Александру и Софью пропустили на «комиссарский» дворик.
Костя восторгался сыном:
— Хорош! Вырос!
— Да он весь в тебя, — заметил Всеволод Сибирцев, шумно выражавший свое внимание сыну друга. — Дай-ка мне его, Шура. Безработный секретарь Совета жаждет деятельности хотя бы в области воспитания подрастающего большевистского поколения. А вы поговорите тем временем.
— Уронишь! Медведь! — сказала Александра, но дала ребенка.
— Не беспокойся. — Всеволод взял мальчика на руки и понес его, напевая:
Его неуклюжая фигура с ребенком на руках вызывала смех и остроты.

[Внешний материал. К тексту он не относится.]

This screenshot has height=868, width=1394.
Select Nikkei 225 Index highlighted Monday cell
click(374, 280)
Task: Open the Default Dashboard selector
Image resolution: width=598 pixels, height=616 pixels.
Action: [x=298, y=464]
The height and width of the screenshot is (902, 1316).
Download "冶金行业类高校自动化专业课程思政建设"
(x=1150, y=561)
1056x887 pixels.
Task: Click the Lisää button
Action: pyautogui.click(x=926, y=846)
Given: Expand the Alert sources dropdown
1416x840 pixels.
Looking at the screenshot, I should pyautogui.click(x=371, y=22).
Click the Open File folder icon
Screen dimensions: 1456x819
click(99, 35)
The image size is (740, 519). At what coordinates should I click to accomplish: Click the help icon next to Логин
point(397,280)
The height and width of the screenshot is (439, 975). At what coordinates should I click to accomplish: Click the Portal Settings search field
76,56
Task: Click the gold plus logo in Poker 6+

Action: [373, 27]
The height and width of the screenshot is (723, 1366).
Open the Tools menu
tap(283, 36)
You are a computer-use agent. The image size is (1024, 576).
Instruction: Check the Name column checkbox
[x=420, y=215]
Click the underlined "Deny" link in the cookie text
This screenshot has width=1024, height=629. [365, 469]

— Что вы ржете, черти полосатые? Испугаете младенца. Он, кажется, засыпает.
Заключенные подхватили принесенные девушками корзины и понесли их в помещение.
— А это от мамы, от папы и… от меня, — вручая Косте пакет и счастливо улыбаясь, говорила Софья. — Пирожки. Сама пекла. Сорок два пирожка. Всем по два пирожка.
— Два пирожка лишние, — сказал Костя.
— Как лишние? Почему?
— Так. Один бежал.
— Кто?
— Угадай, — хитрая улыбка блуждала в глазах у Кости.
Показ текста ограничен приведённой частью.